(Stored records)
____

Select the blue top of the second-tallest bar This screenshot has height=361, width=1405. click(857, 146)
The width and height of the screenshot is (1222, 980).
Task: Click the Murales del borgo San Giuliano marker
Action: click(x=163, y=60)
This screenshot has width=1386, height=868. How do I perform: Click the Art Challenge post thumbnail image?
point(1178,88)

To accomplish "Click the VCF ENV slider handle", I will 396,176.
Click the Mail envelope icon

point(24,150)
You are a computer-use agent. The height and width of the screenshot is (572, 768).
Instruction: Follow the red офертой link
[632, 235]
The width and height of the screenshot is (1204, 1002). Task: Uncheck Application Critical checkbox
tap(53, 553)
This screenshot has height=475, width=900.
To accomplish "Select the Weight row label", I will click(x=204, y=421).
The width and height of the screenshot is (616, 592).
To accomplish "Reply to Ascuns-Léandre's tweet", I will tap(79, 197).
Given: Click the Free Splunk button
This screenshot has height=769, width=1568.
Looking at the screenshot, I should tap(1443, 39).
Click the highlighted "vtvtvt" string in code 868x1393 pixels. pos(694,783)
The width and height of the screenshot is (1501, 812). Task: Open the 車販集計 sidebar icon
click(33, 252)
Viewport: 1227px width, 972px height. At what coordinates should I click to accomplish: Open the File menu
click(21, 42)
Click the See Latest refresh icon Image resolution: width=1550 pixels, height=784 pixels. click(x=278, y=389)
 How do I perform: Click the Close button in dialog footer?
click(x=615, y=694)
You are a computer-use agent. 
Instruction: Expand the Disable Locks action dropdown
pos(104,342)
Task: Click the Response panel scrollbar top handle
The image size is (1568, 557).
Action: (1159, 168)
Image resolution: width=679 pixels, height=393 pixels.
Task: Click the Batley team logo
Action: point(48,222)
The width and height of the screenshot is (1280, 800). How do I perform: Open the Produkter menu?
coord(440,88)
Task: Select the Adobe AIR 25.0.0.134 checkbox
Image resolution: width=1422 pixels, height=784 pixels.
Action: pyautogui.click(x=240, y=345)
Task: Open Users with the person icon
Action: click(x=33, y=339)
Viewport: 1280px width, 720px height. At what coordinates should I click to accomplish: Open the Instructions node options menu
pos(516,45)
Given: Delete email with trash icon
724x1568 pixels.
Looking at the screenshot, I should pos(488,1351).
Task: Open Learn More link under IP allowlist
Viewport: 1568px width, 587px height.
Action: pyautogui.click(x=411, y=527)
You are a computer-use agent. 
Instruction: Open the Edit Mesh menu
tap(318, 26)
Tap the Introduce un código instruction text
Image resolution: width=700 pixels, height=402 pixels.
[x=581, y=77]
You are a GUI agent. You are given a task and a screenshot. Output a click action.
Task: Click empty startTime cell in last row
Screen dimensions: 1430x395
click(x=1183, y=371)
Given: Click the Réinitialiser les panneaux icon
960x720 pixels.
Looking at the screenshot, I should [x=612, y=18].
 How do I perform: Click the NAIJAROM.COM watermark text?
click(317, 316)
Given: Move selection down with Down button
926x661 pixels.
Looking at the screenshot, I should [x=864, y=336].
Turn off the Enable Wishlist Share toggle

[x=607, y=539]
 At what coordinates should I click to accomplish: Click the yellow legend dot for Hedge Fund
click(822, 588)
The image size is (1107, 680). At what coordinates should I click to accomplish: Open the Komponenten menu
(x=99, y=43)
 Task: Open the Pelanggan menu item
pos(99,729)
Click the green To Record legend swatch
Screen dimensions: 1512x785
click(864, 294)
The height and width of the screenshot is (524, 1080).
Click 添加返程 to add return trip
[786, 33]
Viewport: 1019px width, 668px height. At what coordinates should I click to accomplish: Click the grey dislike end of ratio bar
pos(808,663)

____

» **Task to carry out**
From the first line to the last, please write out the entries exactly.

» **Exercise output**
Select the blue top of the second-tallest bar This screenshot has height=361, width=1405. click(857, 146)
The width and height of the screenshot is (1222, 980).
Task: Click the Murales del borgo San Giuliano marker
Action: click(x=163, y=60)
This screenshot has width=1386, height=868. How do I perform: Click the Art Challenge post thumbnail image?
point(1178,88)

To accomplish "Click the VCF ENV slider handle", I will 396,176.
Click the Mail envelope icon

point(24,150)
You are a computer-use agent. The height and width of the screenshot is (572, 768).
Instruction: Follow the red офертой link
[632, 235]
The width and height of the screenshot is (1204, 1002). Task: Uncheck Application Critical checkbox
tap(53, 553)
This screenshot has height=475, width=900.
To accomplish "Select the Weight row label", I will click(x=204, y=421).
The width and height of the screenshot is (616, 592).
To accomplish "Reply to Ascuns-Léandre's tweet", I will tap(79, 197).
Given: Click the Free Splunk button
This screenshot has height=769, width=1568.
Looking at the screenshot, I should tap(1443, 39).
Click the highlighted "vtvtvt" string in code 868x1393 pixels. pos(694,783)
The width and height of the screenshot is (1501, 812). Task: Open the 車販集計 sidebar icon
click(33, 252)
Viewport: 1227px width, 972px height. At what coordinates should I click to accomplish: Open the File menu
click(21, 42)
Click the See Latest refresh icon Image resolution: width=1550 pixels, height=784 pixels. click(x=278, y=389)
 How do I perform: Click the Close button in dialog footer?
click(x=615, y=694)
You are a computer-use agent. 
Instruction: Expand the Disable Locks action dropdown
pos(104,342)
Task: Click the Response panel scrollbar top handle
The image size is (1568, 557).
Action: (1159, 168)
Image resolution: width=679 pixels, height=393 pixels.
Task: Click the Batley team logo
Action: point(48,222)
The width and height of the screenshot is (1280, 800). How do I perform: Open the Produkter menu?
coord(440,88)
Task: Select the Adobe AIR 25.0.0.134 checkbox
Image resolution: width=1422 pixels, height=784 pixels.
Action: pyautogui.click(x=240, y=345)
Task: Open Users with the person icon
Action: click(x=33, y=339)
Viewport: 1280px width, 720px height. At what coordinates should I click to accomplish: Open the Instructions node options menu
pos(516,45)
Given: Delete email with trash icon
724x1568 pixels.
Looking at the screenshot, I should pos(488,1351).
Task: Open Learn More link under IP allowlist
Viewport: 1568px width, 587px height.
Action: pyautogui.click(x=411, y=527)
You are a computer-use agent. 
Instruction: Open the Edit Mesh menu
tap(318, 26)
Tap the Introduce un código instruction text
Image resolution: width=700 pixels, height=402 pixels.
[x=581, y=77]
You are a GUI agent. You are given a task and a screenshot. Output a click action.
Task: Click empty startTime cell in last row
Screen dimensions: 1430x395
click(x=1183, y=371)
Given: Click the Réinitialiser les panneaux icon
960x720 pixels.
Looking at the screenshot, I should [x=612, y=18].
 How do I perform: Click the NAIJAROM.COM watermark text?
click(317, 316)
Given: Move selection down with Down button
926x661 pixels.
Looking at the screenshot, I should [x=864, y=336].
Turn off the Enable Wishlist Share toggle

[x=607, y=539]
 At what coordinates should I click to accomplish: Click the yellow legend dot for Hedge Fund
click(822, 588)
The image size is (1107, 680). At what coordinates should I click to accomplish: Open the Komponenten menu
(x=99, y=43)
 Task: Open the Pelanggan menu item
pos(99,729)
Click the green To Record legend swatch
Screen dimensions: 1512x785
click(864, 294)
The height and width of the screenshot is (524, 1080).
Click 添加返程 to add return trip
[786, 33]
Viewport: 1019px width, 668px height. At what coordinates should I click to accomplish: Click the grey dislike end of ratio bar
pos(808,663)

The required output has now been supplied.